## BEGIN Source excerpt

Our fist big step, oddly enough, was the incorporation of a company in England back in 1670, in which the King gave the corporation the power to make and enforce laws in what is now much of Canada. The company was named “The Governor and Company of Adventurers of England tradeing into Hudsons Bay”, and is now known as the Hudson’s Bay Company. The territory was known as Prince Rupert’s Land, because the company was owned by the King’s brother and his buddies. The territory consisted of the Hudson’s Bay watershed (much of northern Ontario and north-western Quebec, and a tad of Minnesota). At the time, the Maritimes and the St. Lawrence were held by France. (Or to be truthful, all of Canada was held by numerous First Nation’s, France had a few villages, and England had nothing.) The document (which no longer holds Constitutional authority) was the Royal Proclamation (Proc., Charles II, Eng., 1670).

The next big step was a period of colonization, primarily in the Maritimes, and then up through Upper and Lower Canada (today’s Ontario and Quebec). That took a couple of hundred years of fighting and trading with France. Along the way, the colonies each developed greater or lesser degrees of legislative and judicial self-determination. The Maritimes developed representative government early on through legislative assemblies: Nova Scotia in 1758, Prince Edward Island in 1773, and in New Brunswick in 1786. Quebec obtained representative government later in 1791, for it’s political development had been hampered by the Quebec Act (G.B., 1774) after Great Britain won Quebec from France in the Seven Years War.

## END Source excerpt
## BEGIN Dataset content

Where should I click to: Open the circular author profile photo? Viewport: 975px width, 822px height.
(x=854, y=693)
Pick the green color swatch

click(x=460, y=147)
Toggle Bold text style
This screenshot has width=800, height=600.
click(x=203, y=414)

## END Dataset content

Problem set:
1) Return the part of the passage on Canada's early history from "The next big" to "Seven Years War.", copied word for word.
2) Retype all of the records line for line, without changing a single character.

Solutions to the tasks:
1)
The next big step was a period of colonization, primarily in the Maritimes, and then up through Upper and Lower Canada (today’s Ontario and Quebec). That took a couple of hundred years of fighting and trading with France. Along the way, the colonies each developed greater or lesser degrees of legislative and judicial self-determination. The Maritimes developed representative government early on through legislative assemblies: Nova Scotia in 1758, Prince Edward Island in 1773, and in New Brunswick in 1786. Quebec obtained representative government later in 1791, for it’s political development had been hampered by the Quebec Act (G.B., 1774) after Great Britain won Quebec from France in the Seven Years War.

2)
Where should I click to: Open the circular author profile photo? Viewport: 975px width, 822px height.
(x=854, y=693)
Pick the green color swatch

click(x=460, y=147)
Toggle Bold text style
This screenshot has width=800, height=600.
click(x=203, y=414)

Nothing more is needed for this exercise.